Please return, exactly and only, the lines beginning at the top of the entries below and ending with the line containing "696x377 pixels."; keep out the pictures.

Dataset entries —

-.-.-

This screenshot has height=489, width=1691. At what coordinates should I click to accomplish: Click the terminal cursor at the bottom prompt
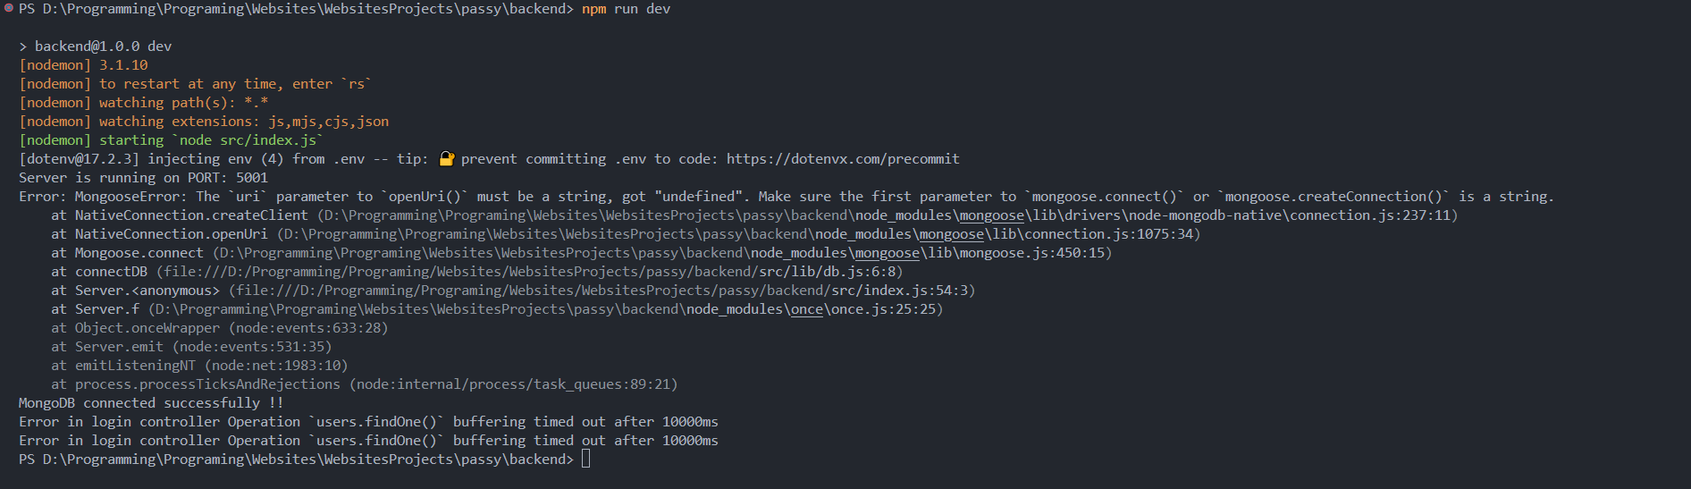click(x=586, y=459)
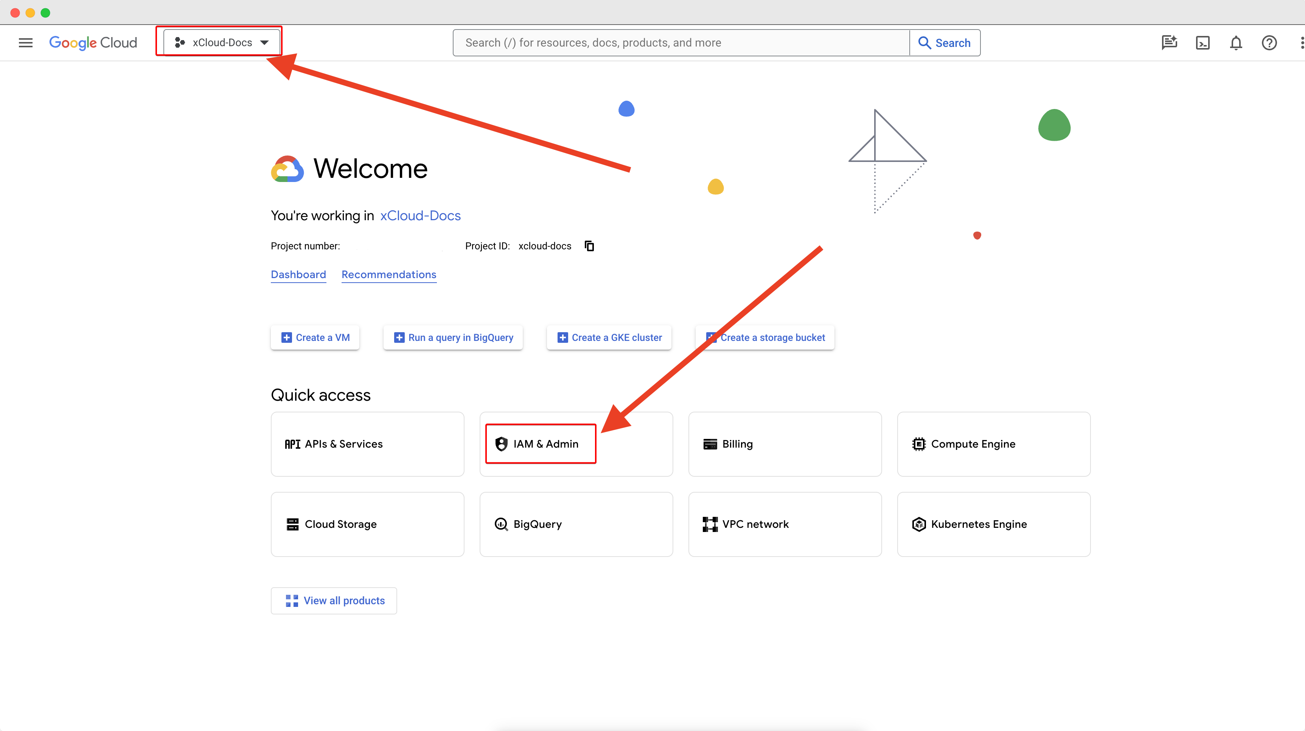Screen dimensions: 1305x731
Task: Click the Compute Engine icon
Action: click(x=919, y=444)
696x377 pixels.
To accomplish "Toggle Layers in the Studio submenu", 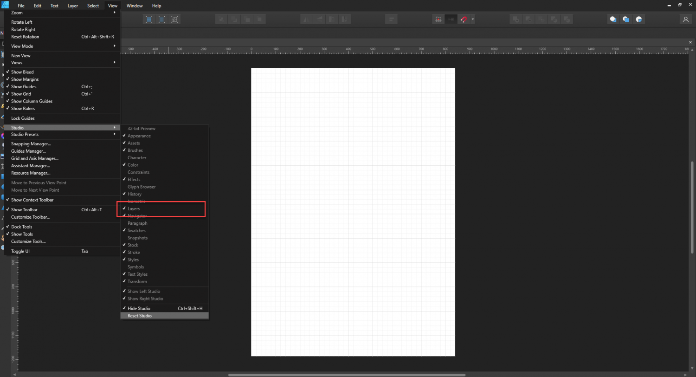I will (x=134, y=208).
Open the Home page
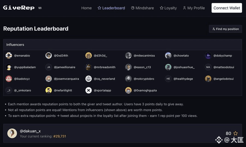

-.-.-

Task answer —
This screenshot has height=489, width=1691. At what coordinates should I click to accomplish: Click the terminal cursor at the bottom prompt
click(x=586, y=459)
Screen dimensions: 1305x731
Task: Click the Compute Engine icon
Action: click(x=919, y=444)
696x377 pixels.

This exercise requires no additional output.